I merged a PR from @dizzzz that added XML DSig schemas to the built-in schemas. Thanks, Dannes!
I added a new feature to support a custom scheme resolver.

One of these things is not like the others. The idea behind the custom scheme resolver is to make integration with larger projects, like databases, easier. Suppose, for example, that you have a database product that supports a custom URI scheme, db:. In other words, in the context of the database product, a request for db://someID will return a resource.

That’s all well and good, but what about outside that context? In particular, what if you do this:

<public publicId="-//Sample//DTD Sample 1.0//EN"
        uri="db://sample-10-id"/>

Sometimes this is fine. The resolver gets a request for the public identifier, it maps it to the db://sample-10-id, fails to resolve that URI, and returns a response that says, “I couldn’t load this”. The caller can then figure out what to do with the URI.

But sometimes it’s not fine. There are options, like “always resolve” that make failure to resolve a resource into an error. And relying on fallback behavior in the caller can be problematic. Can you be sure that a Xerces parser, encountering db://sample-10-id, will be wired up just right so that it can resolve that?

The new (and consequently, to be viewed as somewhat experimental) feature is to allow the resolver to be configured so that it can defer resolution of particular schemes to resolvers that know what to do with them.

For example, with this initialization:

XmlResolverConfiguration config = ...
SchemeResolver dbSchemeResolver = ...
config.registerSchemeResolver("db", dbSchemeResolver)

Any resolver with that config will call dbSchemaResolver.getResource() to resolve a db: URI. That code can get it from a database, load it from a resource, or consult a Ouija board. The XML Resolver doesn’t care as long as it returns a resource.

If it fails to return a resource, the resolver will try the next scheme resolver configured for that scheme, and so on until someone resolves it.

If no one resolves it, it returns to the previous behavior: trying to resolve it with Java APIs and then giving up.

Rather than installing the resolver programmatically, it can be done automatically with an SPI:

Create a META-INF/services/org.xmlresolver.spi.SchemaResolverProvider resource that identifies a provider that is an implementation of a SchemaResolverProvider.
The provider will be called to create a SchemaResolverManager.
The manager identifies the schemes supported and provides SchemaResolvers for them.

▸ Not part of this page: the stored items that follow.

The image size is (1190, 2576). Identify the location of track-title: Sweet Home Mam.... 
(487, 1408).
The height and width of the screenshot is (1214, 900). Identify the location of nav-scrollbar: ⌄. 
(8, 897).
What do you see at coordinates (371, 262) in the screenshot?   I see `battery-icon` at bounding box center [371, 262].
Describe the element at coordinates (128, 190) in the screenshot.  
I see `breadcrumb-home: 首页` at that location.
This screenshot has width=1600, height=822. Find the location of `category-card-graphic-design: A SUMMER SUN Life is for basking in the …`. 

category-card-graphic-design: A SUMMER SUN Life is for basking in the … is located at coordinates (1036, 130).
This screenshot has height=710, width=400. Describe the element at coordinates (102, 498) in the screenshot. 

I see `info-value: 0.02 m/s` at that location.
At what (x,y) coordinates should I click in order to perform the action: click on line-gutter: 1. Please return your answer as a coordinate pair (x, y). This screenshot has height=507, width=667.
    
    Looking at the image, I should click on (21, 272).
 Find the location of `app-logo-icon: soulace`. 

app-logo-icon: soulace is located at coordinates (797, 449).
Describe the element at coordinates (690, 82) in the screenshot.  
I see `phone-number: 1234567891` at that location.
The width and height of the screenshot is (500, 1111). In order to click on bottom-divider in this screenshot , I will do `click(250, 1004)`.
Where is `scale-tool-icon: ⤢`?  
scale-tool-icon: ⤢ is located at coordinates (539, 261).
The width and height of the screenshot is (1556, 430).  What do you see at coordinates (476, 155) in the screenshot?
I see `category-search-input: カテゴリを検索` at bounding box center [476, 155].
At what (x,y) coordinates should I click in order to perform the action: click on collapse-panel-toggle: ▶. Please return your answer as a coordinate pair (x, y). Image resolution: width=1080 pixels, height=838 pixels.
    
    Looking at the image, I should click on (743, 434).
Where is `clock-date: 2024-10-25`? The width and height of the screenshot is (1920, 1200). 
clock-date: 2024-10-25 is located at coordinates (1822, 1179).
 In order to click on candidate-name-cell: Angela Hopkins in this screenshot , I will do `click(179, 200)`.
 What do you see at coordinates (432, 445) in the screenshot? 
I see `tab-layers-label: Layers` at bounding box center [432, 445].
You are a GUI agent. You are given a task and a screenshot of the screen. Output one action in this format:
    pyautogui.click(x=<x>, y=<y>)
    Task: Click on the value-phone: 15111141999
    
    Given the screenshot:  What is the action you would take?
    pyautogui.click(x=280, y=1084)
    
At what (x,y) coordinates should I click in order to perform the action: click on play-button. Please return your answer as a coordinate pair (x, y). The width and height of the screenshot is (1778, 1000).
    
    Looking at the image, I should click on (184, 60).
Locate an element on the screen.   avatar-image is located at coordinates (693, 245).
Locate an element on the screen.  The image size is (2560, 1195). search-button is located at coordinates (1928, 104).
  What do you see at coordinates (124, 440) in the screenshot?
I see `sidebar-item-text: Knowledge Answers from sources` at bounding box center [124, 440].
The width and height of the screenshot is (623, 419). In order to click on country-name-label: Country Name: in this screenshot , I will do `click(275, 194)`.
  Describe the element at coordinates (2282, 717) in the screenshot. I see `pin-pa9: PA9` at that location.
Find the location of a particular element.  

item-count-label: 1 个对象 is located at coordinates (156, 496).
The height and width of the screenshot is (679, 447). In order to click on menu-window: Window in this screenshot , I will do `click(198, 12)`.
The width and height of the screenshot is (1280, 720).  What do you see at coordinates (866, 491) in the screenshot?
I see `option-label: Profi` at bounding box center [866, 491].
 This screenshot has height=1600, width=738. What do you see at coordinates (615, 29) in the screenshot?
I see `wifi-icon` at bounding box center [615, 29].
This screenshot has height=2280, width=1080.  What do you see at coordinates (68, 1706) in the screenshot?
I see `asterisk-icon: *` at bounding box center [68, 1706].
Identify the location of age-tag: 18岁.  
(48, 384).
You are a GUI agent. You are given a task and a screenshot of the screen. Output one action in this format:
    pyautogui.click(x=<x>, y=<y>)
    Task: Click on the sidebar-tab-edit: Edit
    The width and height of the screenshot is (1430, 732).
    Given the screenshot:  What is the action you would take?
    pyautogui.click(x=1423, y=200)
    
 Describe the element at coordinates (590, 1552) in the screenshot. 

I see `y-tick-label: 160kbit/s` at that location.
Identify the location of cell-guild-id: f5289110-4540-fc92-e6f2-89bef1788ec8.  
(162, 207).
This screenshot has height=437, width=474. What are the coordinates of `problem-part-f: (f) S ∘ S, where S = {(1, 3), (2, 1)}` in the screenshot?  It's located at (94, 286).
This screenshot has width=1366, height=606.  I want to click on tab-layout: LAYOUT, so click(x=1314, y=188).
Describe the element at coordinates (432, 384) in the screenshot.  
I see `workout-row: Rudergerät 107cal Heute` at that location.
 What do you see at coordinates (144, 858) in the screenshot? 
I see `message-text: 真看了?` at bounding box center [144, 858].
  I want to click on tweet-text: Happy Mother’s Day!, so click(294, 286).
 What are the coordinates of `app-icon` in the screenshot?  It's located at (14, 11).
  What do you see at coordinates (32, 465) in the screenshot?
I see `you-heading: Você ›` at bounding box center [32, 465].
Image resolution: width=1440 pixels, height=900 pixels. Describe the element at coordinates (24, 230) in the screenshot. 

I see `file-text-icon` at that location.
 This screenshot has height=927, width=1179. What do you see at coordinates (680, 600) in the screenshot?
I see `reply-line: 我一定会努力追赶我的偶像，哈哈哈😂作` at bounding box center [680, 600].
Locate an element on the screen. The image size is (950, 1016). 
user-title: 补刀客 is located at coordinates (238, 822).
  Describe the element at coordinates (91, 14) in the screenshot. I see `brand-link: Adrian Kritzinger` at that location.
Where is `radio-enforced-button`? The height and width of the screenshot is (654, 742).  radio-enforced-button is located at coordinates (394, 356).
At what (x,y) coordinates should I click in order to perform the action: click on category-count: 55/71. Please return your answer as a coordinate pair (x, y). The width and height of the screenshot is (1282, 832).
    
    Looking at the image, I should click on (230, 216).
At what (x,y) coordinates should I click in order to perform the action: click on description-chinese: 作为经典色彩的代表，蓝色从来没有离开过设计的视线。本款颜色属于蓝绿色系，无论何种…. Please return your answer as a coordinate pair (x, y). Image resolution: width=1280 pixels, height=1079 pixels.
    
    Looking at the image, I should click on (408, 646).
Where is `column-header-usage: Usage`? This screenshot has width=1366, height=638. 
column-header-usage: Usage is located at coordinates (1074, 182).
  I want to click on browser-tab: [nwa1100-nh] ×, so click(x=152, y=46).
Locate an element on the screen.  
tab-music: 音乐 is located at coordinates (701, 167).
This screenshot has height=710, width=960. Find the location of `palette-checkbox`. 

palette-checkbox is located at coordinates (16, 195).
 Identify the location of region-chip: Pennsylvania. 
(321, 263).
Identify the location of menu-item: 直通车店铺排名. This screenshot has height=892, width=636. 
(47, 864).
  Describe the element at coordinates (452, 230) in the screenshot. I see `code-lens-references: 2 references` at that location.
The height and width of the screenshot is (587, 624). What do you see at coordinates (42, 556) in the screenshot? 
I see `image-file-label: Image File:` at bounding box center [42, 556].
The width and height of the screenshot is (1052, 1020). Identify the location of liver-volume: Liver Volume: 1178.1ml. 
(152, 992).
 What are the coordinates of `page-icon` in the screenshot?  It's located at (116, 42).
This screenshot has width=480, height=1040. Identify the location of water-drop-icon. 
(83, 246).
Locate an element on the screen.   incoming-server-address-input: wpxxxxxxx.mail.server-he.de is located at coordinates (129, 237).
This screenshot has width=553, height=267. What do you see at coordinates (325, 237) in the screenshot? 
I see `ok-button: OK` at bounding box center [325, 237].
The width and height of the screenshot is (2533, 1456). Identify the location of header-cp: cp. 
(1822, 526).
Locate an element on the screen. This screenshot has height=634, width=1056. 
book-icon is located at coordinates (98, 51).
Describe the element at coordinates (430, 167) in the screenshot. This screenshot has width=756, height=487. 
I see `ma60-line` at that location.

Implementation experience invited.

Note that all of the providers are instantiated once when the XML Resolver is initialized. This is a performance compromise because the expectation is that the resolver will be called many times and instantiating the SPI over-and-over again could be expensive.

(I have no idea what the C# equivalent of SPI is, or if there even is one. And I haven’t republished the C# resolver with the latest DSig schemas, but it’s on the list.)